▶ [ASSIGNMENT]:
Using only the entries below, output the lines starting at the one containing "You are a GUI" and ending at the one containing "Task: Select the Black colour swatch", exactly and inclusive of both, omitting the pictures.

▶ [THE DATA]:

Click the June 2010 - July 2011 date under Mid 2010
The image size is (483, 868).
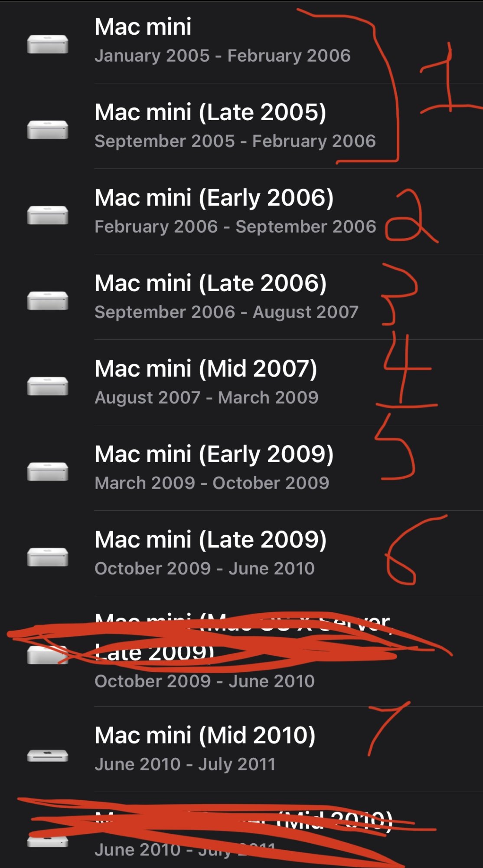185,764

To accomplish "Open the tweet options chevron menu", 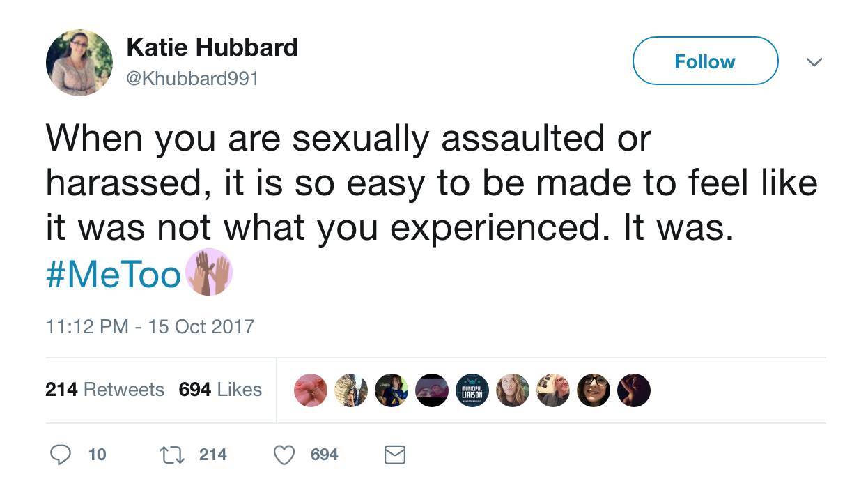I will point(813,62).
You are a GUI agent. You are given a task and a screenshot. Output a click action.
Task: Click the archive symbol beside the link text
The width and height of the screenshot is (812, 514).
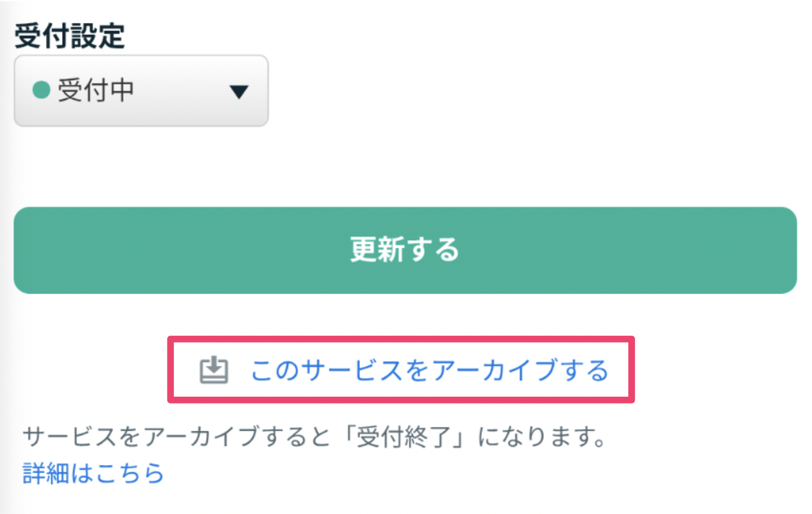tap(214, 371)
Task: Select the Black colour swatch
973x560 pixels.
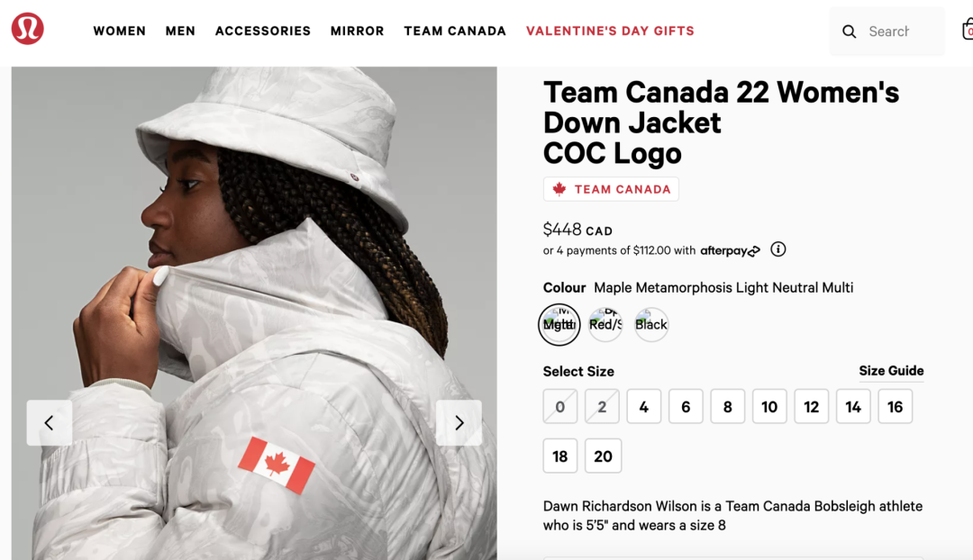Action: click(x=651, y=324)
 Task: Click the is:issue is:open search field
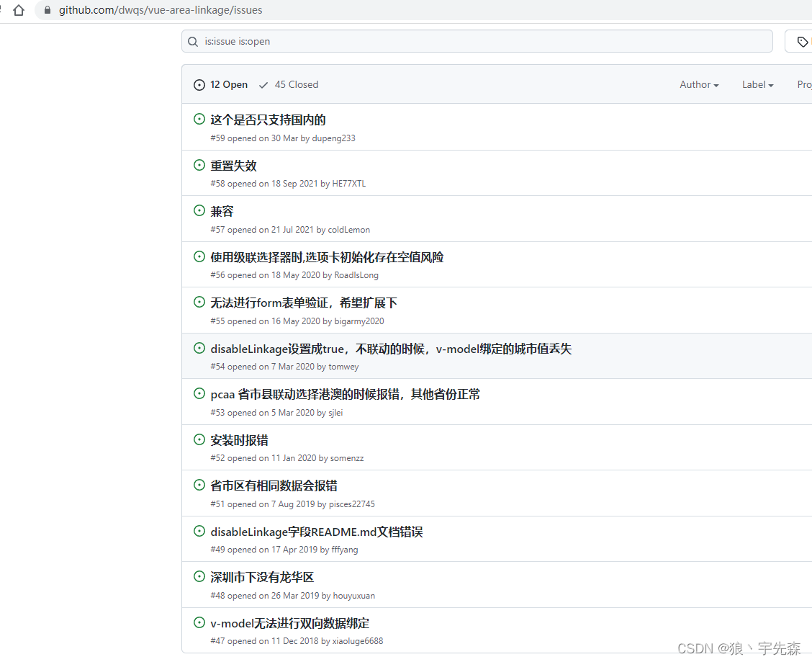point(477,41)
==
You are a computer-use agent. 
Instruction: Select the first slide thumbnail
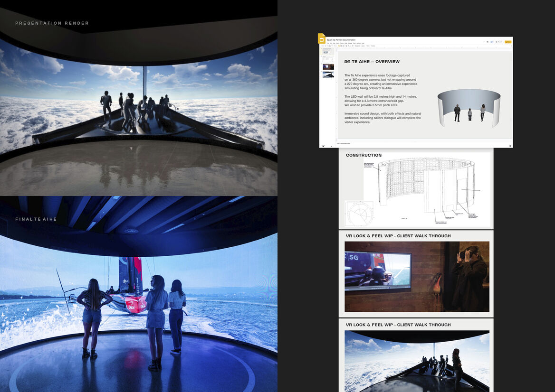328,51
==
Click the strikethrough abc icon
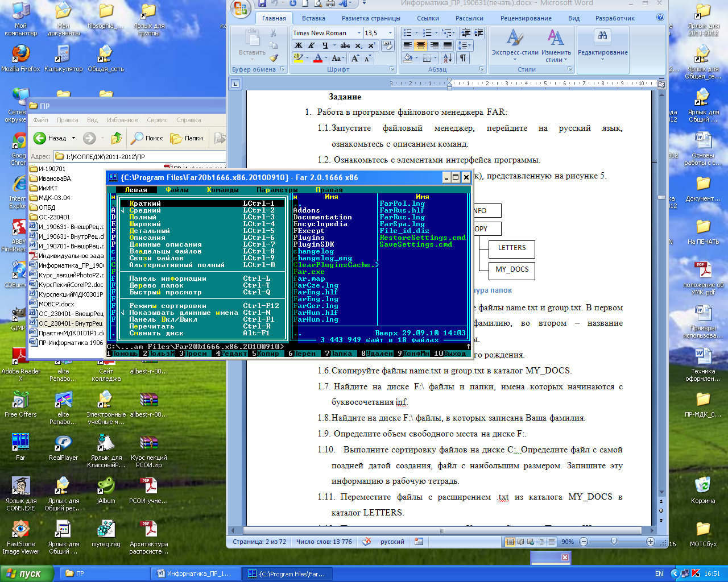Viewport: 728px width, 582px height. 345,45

▶ [WORKED SOLUTION]:
You are a GUI agent. You are given a task and a screenshot. Output a click action.
Task: Click the archive symbol beside the link text
The width and height of the screenshot is (812, 514).
tap(214, 371)
Task: Select the Black colour swatch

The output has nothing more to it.